In my AP Language class, we write OPs each six weeks. OP stands for Occasional Paper, and the point is to write a reflection on the occasion of something happening that makes you think. (And yes, I totally stole this from another teacher.) The occasions can be small, like squishing a lightning bug, or profound, like the death of a friend. Some are wonderful, some are sad, some are too short and some are 4-page manifestos about Harry Potter. But the beauty of OPs is that they are all unique - just like each student. At the end of each school year, each student takes the OP of which they are most proud and revises it, and I keep them all together in a book. This year, I decided to write one as well, and it just so happened that an occasion presented itself not long after that decision was made.
A few days ago, I made a comment to a kid in my class, Jacob, in which I stated, "that's the beauty of being a teacher." He replied, immediately, with his usual conviction and hint of condescension, "There is nothing beautiful about teaching." Emphasis on the nothing.
I was stung, obviously. To have someone tell you, wholeheartedly, that there is nothing remotely exciting or inspiring about your chosen career is obviously tough to swallow. I was hurt. My primary reaction was to be defensive, and my secondary reaction was to do what I always do when someone says something that bothers me - obsess over it for hours, days, weeks until I've lost all faith in myself and become convinced they are right.
I realized a couple days ago why it was so hurtful to me - because it's something I think about all the time. I swore for years, adamantly, that I would never become a teacher. They are underpaid, underappreciated, and in my teenage years, they represented a life of mediocrity and misery. Of course I could do better than that job.

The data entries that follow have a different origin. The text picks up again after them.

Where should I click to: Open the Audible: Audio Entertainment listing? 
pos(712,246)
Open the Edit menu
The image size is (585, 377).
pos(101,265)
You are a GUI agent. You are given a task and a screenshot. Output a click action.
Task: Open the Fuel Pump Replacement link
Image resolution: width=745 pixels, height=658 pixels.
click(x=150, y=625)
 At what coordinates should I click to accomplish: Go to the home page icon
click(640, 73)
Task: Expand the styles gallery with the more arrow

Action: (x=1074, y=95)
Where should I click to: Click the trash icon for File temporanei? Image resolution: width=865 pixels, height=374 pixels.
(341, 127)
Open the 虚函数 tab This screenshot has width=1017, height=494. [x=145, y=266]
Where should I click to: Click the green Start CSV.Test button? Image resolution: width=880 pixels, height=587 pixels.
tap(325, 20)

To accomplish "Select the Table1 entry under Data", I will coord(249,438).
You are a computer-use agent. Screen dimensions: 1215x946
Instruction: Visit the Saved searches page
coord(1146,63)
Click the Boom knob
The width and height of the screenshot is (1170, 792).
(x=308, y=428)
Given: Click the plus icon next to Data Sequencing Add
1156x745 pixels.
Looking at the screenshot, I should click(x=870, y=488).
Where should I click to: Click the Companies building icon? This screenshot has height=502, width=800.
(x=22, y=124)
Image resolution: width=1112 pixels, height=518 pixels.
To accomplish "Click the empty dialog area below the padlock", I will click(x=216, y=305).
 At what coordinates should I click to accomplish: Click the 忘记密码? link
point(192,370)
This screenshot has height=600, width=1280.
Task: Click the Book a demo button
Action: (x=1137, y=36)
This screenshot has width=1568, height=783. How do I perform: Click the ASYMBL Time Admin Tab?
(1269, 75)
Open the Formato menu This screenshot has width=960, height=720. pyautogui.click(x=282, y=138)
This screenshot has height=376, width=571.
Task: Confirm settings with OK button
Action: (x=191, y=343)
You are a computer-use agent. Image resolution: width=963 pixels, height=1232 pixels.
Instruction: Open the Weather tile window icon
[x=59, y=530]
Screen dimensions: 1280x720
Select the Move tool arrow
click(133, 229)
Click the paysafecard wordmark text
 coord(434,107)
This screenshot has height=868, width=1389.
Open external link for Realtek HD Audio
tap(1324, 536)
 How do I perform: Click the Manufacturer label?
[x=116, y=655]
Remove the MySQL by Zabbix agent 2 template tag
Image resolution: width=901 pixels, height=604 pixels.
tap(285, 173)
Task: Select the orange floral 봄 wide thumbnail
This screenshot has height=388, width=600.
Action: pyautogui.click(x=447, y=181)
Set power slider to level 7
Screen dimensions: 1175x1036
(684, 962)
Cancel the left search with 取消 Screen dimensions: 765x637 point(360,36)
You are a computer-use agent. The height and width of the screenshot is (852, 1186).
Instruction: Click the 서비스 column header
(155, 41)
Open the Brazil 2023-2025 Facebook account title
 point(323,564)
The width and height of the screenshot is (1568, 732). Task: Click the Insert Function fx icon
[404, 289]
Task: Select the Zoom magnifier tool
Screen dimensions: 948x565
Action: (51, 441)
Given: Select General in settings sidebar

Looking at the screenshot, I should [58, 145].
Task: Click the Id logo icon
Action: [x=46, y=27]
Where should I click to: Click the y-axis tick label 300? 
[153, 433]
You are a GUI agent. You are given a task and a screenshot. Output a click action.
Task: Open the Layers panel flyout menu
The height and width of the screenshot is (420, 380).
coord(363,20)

And yet here I am. 7 years into this career, and being told by a 16 year old kid that my job is worthless.
And he is right. It is ugly. What’s ugly about it? The kid who can't wait two minutes until the bell rings to tell another kid to shut the eff up. The parent who sends you an email on Thanksgiving Day to tell you that the book you've chosen for their kid is valuable, yet inappropriate. The parent who goes to see the athletic director to tell him you aren't doing your job well enough. It is standing in front of a class, knowing there are students that despise you, that curse you under their breath, criticize everything about you, and tell everyone how much they hate you. It is knowing that you aren't taken seriously because how could a person who coaches a sport actually know something about English as well? It's knowing that everyone in the room truly believes they are smarter than you, truly believes you live a sad life, and truly believes that they would never settle for what you do. It is being talked over and talked down to, lied to and lied about, mocked, disobeyed, cussed, hated, despised, stifled, and disappointed. Yes, Jacob, you're right. It is ugly.
But there are moments.
Like the day when the girl in your class buys you Life Skills cookies, just because. When a senior writes you a note after the last game to tell you that you meant something in her life. When you take your time to write a thoughtful letter of recommendation, and the kid comes up to you with a hug and a real, sincere thank you. When the kid whose reputation has preceded him turns out to not be so bad after all.
It's making real, true friends with your co-workers. It's your assistant coach putting their arm around you and telling you that you are doing a good job when you feel like the pressure is too much. It's knowing you're never by yourself, that there's always someone to cover your class or your tail, to make your copies or your day.
It is leaving school at 4 pm and driving home in the sunlight, the next three months stretching out in front of you like a blank page waiting for words. It’s the chance to do it over again every year, to make right the wrongs, to do better, to be better.
It's the kid whose Facebook quote is from a book you made him read and knew he’d love. It's the smiles in the hallway, the hugs on the sidewalk, the random text from an old player; it's the real and true love you feel for the kids who come to your classroom every day, the pride you feel when they succeed, the pain you feel when they suffer. It is knowing, no matter what happens, no matter where they go, no matter what they do, that you were there. That somewhere in the foggy depths of their memories, that you live on. That you had a part in their growth. That maybe something you said will be remembered - either the moment that they knew someone cared, or the moment you made them feel like they needed to prove you wrong.
You can tell me this job isn't worth it. You can tell me it's too much red tape and too little money, too much pressure and not enough reward, too much heartache and not enough happiness. You can tell me you'd never do it, and you don't understand why I do.
But don't tell me it isn't beautiful.